____ Available records

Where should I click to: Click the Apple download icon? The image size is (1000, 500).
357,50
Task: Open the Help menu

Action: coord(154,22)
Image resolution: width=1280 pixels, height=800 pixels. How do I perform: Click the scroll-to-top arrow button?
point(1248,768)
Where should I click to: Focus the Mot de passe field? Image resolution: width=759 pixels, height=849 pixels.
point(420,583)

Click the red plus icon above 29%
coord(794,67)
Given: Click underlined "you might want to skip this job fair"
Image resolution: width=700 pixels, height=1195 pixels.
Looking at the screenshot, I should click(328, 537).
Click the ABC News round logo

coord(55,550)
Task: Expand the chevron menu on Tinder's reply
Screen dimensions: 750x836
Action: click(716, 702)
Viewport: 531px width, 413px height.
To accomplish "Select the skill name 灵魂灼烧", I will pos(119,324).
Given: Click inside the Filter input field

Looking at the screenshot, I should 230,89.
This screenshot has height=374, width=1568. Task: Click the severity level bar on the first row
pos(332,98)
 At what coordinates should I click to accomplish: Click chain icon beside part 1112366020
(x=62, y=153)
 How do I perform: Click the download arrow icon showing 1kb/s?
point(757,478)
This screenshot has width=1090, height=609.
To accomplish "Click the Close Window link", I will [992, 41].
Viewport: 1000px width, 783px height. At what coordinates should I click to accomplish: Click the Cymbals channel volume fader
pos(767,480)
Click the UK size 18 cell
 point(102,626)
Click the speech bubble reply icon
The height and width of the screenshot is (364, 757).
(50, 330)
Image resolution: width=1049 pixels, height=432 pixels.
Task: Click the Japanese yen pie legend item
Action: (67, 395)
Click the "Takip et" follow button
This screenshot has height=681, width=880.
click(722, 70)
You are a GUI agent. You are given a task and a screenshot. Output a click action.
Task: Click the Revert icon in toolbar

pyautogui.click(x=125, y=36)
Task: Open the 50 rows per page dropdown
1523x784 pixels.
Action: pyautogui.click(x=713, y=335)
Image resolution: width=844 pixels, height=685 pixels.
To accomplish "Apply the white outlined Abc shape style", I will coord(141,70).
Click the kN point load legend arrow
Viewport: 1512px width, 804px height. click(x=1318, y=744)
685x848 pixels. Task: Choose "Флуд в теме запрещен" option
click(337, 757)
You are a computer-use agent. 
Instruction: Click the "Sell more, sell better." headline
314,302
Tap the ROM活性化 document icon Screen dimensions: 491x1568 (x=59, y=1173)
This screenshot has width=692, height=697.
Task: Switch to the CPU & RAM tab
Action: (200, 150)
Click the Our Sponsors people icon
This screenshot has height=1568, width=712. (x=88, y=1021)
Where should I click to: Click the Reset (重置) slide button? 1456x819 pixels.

________

*Exercise*. Retype all of the data exactly. Leave nothing out.

*Exercise result*.
Where should I click to: Click the Apple download icon? The image size is (1000, 500).
357,50
Task: Open the Help menu

Action: coord(154,22)
Image resolution: width=1280 pixels, height=800 pixels. How do I perform: Click the scroll-to-top arrow button?
point(1248,768)
Where should I click to: Focus the Mot de passe field? Image resolution: width=759 pixels, height=849 pixels.
point(420,583)

Click the red plus icon above 29%
coord(794,67)
Given: Click underlined "you might want to skip this job fair"
Image resolution: width=700 pixels, height=1195 pixels.
Looking at the screenshot, I should click(328, 537).
Click the ABC News round logo

coord(55,550)
Task: Expand the chevron menu on Tinder's reply
Screen dimensions: 750x836
Action: click(716, 702)
Viewport: 531px width, 413px height.
To accomplish "Select the skill name 灵魂灼烧", I will pos(119,324).
Given: Click inside the Filter input field

Looking at the screenshot, I should 230,89.
This screenshot has height=374, width=1568. Task: Click the severity level bar on the first row
pos(332,98)
 At what coordinates should I click to accomplish: Click chain icon beside part 1112366020
(x=62, y=153)
 How do I perform: Click the download arrow icon showing 1kb/s?
point(757,478)
This screenshot has width=1090, height=609.
To accomplish "Click the Close Window link", I will [992, 41].
Viewport: 1000px width, 783px height. At what coordinates should I click to accomplish: Click the Cymbals channel volume fader
pos(767,480)
Click the UK size 18 cell
 point(102,626)
Click the speech bubble reply icon
The height and width of the screenshot is (364, 757).
(50, 330)
Image resolution: width=1049 pixels, height=432 pixels.
Task: Click the Japanese yen pie legend item
Action: (67, 395)
Click the "Takip et" follow button
This screenshot has height=681, width=880.
click(722, 70)
You are a GUI agent. You are given a task and a screenshot. Output a click action.
Task: Click the Revert icon in toolbar

pyautogui.click(x=125, y=36)
Task: Open the 50 rows per page dropdown
1523x784 pixels.
Action: pyautogui.click(x=713, y=335)
Image resolution: width=844 pixels, height=685 pixels.
To accomplish "Apply the white outlined Abc shape style", I will coord(141,70).
Click the kN point load legend arrow
Viewport: 1512px width, 804px height. click(x=1318, y=744)
685x848 pixels. Task: Choose "Флуд в теме запрещен" option
click(337, 757)
You are a computer-use agent. 
Instruction: Click the "Sell more, sell better." headline
314,302
Tap the ROM活性化 document icon Screen dimensions: 491x1568 (x=59, y=1173)
This screenshot has width=692, height=697.
Task: Switch to the CPU & RAM tab
Action: (200, 150)
Click the Our Sponsors people icon
This screenshot has height=1568, width=712. (x=88, y=1021)
Where should I click to: Click the Reset (重置) slide button? 1456x819 pixels.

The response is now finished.